L'indicazione del colore della pelle (bianco, nero o rosso) come componente di una segnalazione era messa in discussione già da un po' di tempo, riporta l'ufficio in una nota scritta. In uno scambio di esperienze con autorità partner straniere è emerso come questo non venga più considerato da Interpol, per esempio, in quanto impreciso. Di conseguenza anche nel sistema di ricerca svizzero questa indicazione non veniva quasi più utilizzata, essendo inserita in meno dell'un percento delle segnalazioni. A rafforzare questa decisione il parere inviato alla fedpol da una non meglio precisata rappresentanza svizzera all'estero che riferiva di reazioni "molto sensibili" da parte delle autorità locali. La fedpol sottolinea comunque che rimane possibile inserire caratteristiche relative alla provenienza come "asiatico", "arabo" o "balcanico", così come tratti particolari come la presenza di tatuaggi, piercing o cicatrici, oltre che altezza, età, corporatura e abbigliamento.

Un criterio poco usato

Secondo Fedpol, la categoria era già marginale: compariva in meno dell’1% delle segnalazioni Ripol. Inoltre, l’esperienza con i servizi esteri ha mostrato che i sistemi di ricerca internazionali non la prevedono, considerandola imprecisa. Oggi, con la crescente disponibilità di immagini dei sospettati, la descrizione basata sul colore della pelle risulta ancora meno necessaria. Nonostante ciò, la decisione ha sollevato malcontento in alcuni corpi di polizia, che temono limitazioni nell’attività investigativa. Le autorità cantonali, però, restano caute: Zurigo, Argovia e Berna hanno confermato la direttiva senza ulteriori commenti. La polizia bernese ha sottolineato al Blick che "è ancora troppo presto per valutare l’impatto" della misura.

Profiling razziale al centro del dibattito

In Svizzera il tema del profiling razziale è oggetto di discussione da anni.
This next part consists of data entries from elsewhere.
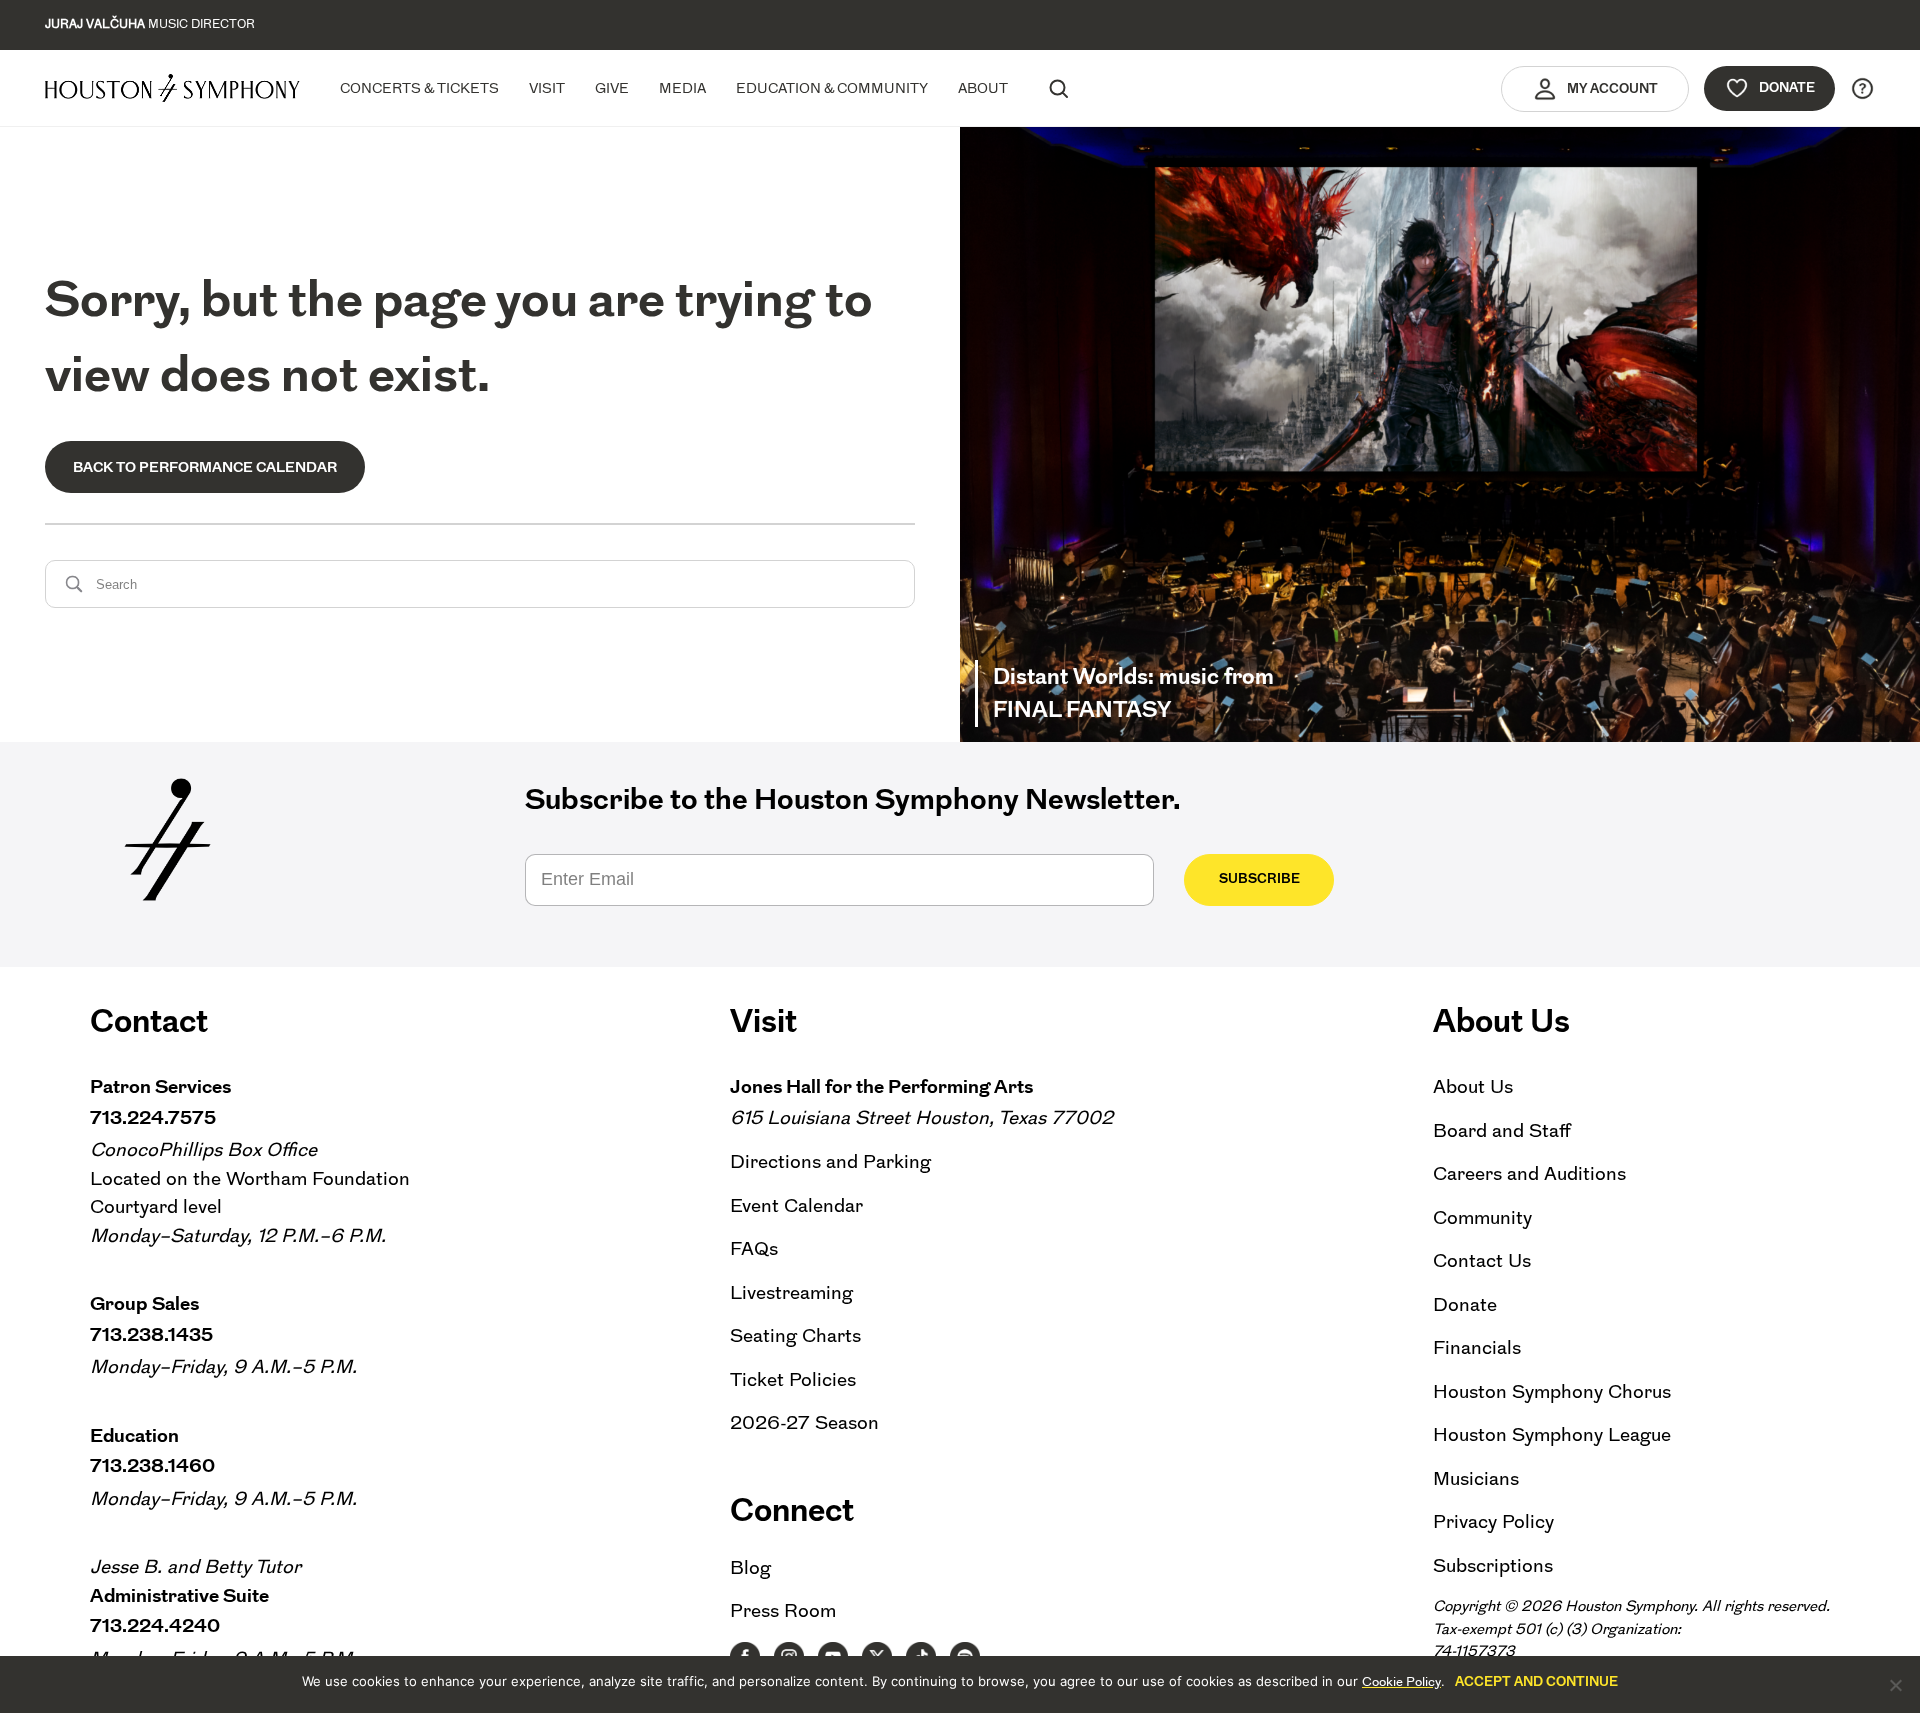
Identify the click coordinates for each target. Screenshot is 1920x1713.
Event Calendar (796, 1205)
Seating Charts (795, 1335)
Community (1482, 1217)
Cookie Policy (1401, 1681)
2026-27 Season (804, 1422)
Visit (547, 88)
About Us (1473, 1086)
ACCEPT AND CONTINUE (1536, 1681)
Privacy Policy (1493, 1521)
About (983, 88)
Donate (1787, 87)
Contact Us (1482, 1260)
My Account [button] (1612, 88)
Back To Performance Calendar (205, 467)
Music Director (150, 24)
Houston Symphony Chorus (1552, 1391)
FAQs (754, 1248)
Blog (750, 1567)
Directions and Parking (830, 1161)
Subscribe (1259, 878)
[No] (1895, 1685)
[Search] (1058, 88)
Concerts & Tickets (419, 88)
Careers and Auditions (1529, 1173)
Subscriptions (1493, 1565)
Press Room (783, 1610)
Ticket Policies (793, 1379)
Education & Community (832, 88)
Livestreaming (791, 1292)
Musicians (1476, 1478)
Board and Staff (1502, 1130)
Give (612, 88)
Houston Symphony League (1552, 1434)
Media (682, 88)
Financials (1477, 1347)
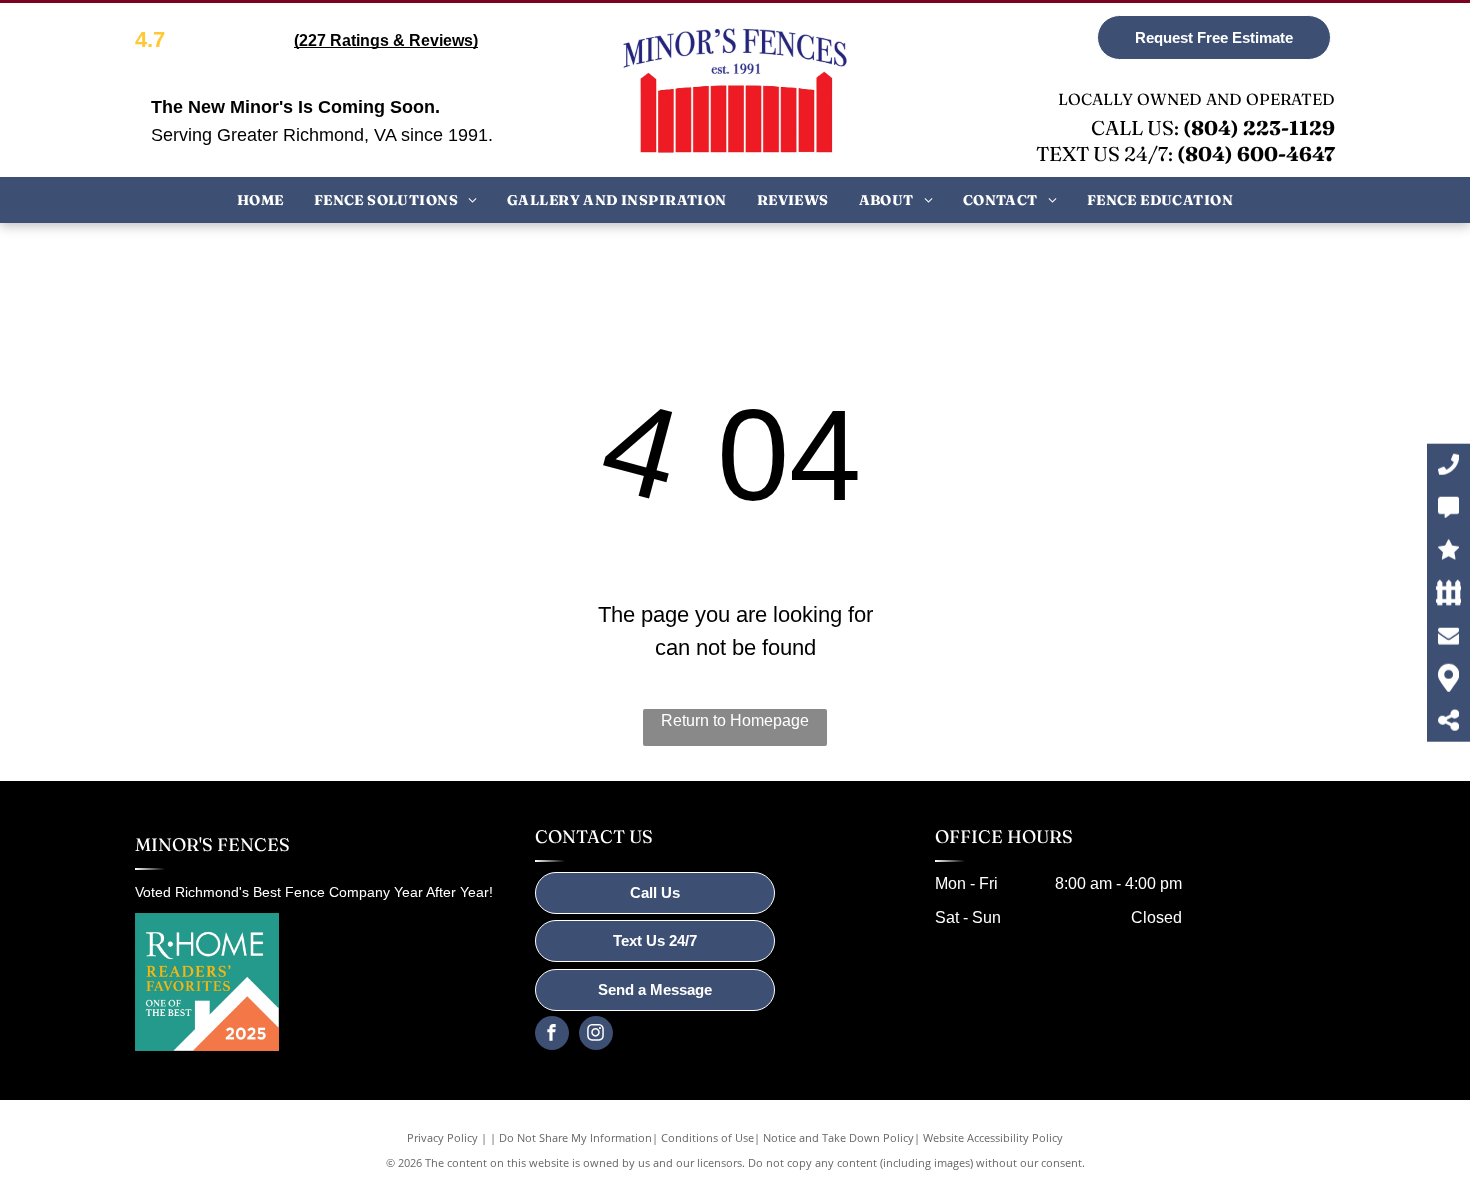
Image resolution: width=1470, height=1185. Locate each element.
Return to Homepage (735, 720)
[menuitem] (260, 199)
Già nel 2017 un rapporto del Centro svizzero di competenza per i diritti umani raccomandava che nessuna descrizione si basasse unicamente sulla pelle o sull’origine presunta. L’episodio più noto resta quello di Wa Baile, cittadino svizzero-keniota fermato alla stazione centrale di Zurigo nel 2015, che aveva suscitato indignazione e portato a ricorsi giudiziari. Nel 2024 la Svizzera è stata condannata dalla Corte europea dei diritti dell’uomo proprio in relazione a quel caso. Con questa decisione, Fedpol intende quindi allineare le pratiche svizzere agli standard internazionali, riducendo il rischio di discriminazioni e rafforzando il rispetto dei diritti fondamentali.